▶ **Given request**:
Rewrite the stretch of records from the line containing "This screenshot has width=604, height=407." through the line containing "coord(100,114)", keeping the requests, but multiply each coordinate in the answers by 0.8 and round to the nearest whole number, with halves rounded up. Give only those lines.

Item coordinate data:
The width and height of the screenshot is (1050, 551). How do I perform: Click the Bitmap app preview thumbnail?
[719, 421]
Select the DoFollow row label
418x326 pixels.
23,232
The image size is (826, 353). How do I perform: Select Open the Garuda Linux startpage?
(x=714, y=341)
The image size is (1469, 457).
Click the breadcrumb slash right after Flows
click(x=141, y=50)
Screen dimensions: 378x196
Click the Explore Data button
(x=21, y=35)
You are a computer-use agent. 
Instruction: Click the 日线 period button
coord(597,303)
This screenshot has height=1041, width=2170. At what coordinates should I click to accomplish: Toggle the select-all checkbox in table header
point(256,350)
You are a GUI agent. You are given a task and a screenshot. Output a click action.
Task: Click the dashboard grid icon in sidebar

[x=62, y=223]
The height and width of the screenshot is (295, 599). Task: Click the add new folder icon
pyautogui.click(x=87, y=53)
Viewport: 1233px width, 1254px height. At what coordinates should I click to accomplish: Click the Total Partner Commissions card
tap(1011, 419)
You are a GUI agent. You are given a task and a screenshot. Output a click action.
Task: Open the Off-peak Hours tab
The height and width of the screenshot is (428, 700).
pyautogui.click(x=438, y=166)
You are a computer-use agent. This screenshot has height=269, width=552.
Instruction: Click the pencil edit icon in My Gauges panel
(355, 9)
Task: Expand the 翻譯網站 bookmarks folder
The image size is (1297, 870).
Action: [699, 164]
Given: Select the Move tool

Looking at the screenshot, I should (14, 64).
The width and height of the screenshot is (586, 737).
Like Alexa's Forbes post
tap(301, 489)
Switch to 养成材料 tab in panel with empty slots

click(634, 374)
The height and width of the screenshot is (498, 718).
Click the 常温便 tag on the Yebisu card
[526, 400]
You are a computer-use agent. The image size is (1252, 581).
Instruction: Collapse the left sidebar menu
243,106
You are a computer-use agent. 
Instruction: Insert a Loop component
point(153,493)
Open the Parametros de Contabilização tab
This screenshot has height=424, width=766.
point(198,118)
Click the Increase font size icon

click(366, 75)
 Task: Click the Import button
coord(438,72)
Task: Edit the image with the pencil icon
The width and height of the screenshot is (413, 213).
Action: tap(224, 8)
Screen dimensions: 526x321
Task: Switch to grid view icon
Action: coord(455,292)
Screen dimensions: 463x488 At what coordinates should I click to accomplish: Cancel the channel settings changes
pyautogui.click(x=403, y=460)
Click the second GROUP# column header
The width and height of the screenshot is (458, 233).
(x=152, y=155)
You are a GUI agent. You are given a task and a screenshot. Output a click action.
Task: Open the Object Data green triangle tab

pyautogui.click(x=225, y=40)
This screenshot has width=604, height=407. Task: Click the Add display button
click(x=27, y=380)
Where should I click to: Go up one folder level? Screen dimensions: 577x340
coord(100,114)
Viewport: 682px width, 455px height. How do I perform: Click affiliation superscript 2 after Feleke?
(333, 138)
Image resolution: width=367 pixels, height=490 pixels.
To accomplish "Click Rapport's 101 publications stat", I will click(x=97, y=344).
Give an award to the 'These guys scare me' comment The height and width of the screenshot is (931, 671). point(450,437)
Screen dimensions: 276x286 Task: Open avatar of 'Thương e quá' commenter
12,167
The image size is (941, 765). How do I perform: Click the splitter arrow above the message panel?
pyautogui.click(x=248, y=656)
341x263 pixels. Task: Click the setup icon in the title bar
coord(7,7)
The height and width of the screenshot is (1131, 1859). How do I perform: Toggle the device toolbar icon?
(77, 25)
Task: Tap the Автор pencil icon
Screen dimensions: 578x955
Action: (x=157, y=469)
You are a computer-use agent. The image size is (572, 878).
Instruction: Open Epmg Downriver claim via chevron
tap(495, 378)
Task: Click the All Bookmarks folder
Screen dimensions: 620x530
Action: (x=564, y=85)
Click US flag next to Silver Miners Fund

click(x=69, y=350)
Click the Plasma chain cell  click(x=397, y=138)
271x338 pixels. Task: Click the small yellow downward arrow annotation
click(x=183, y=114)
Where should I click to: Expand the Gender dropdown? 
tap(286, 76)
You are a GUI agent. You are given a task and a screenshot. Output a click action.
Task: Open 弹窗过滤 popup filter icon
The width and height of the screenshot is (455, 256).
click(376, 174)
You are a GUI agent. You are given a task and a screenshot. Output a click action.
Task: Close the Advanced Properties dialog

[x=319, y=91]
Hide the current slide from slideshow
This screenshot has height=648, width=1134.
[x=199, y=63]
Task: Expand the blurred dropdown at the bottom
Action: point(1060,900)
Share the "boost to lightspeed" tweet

▶ **Expected output**:
This screenshot has width=604, height=407. Task: Click the Add display button
click(x=22, y=304)
Where should I click to: Go up one folder level? Screen dimensions: 577x340
coord(80,91)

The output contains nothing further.